[Written task] Copy out the part of the records that opens with the line containing "Task: Click the DCLOUD logo" and closes at the end of the records, swapping "trash icon" for "bin icon" and leaving all else unchanged.
----------------
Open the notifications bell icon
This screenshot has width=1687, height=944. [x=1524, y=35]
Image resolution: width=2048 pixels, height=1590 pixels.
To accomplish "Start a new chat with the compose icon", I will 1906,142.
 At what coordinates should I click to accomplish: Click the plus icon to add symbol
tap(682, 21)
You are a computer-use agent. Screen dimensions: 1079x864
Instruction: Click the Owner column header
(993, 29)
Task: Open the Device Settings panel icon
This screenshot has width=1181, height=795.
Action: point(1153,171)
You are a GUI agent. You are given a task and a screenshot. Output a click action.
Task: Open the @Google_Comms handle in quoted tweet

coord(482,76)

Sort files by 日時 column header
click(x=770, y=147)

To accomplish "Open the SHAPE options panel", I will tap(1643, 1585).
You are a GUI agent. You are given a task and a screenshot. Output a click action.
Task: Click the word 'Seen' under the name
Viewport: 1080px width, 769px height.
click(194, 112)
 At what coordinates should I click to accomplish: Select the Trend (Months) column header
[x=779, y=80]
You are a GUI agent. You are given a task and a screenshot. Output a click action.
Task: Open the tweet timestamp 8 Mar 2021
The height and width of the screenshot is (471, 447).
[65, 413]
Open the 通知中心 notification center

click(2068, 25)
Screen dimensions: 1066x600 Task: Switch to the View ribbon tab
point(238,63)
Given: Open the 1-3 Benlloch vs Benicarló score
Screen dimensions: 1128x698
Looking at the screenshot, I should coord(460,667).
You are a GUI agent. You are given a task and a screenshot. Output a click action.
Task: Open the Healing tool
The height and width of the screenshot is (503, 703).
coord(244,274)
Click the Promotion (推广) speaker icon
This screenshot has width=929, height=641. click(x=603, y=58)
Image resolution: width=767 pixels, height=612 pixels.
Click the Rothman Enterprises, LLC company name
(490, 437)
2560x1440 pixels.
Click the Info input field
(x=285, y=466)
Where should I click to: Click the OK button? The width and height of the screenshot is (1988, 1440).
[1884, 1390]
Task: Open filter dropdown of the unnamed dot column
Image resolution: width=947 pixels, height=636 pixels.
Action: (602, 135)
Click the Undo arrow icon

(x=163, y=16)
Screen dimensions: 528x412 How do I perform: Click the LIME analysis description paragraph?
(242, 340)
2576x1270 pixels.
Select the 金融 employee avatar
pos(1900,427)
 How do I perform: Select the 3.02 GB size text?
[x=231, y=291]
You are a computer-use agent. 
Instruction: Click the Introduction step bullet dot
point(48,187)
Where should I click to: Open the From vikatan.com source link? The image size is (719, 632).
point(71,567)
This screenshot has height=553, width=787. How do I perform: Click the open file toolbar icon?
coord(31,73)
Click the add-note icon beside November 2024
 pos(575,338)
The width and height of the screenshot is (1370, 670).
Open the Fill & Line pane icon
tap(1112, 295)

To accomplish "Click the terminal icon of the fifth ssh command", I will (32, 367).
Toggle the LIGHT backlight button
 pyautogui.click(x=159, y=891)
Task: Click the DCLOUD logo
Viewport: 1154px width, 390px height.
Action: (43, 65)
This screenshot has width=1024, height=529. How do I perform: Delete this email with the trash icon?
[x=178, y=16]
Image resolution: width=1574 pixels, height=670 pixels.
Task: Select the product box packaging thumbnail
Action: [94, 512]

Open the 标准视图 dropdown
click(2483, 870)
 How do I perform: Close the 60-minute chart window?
----------------
[Response]
Task: Click the DCLOUD logo
Viewport: 1154px width, 390px height.
Action: (43, 65)
This screenshot has width=1024, height=529. How do I perform: Delete this email with the bin icon?
[x=178, y=16]
Image resolution: width=1574 pixels, height=670 pixels.
Task: Select the product box packaging thumbnail
Action: [94, 512]

Open the 标准视图 dropdown
click(2483, 870)
 How do I perform: Close the 60-minute chart window?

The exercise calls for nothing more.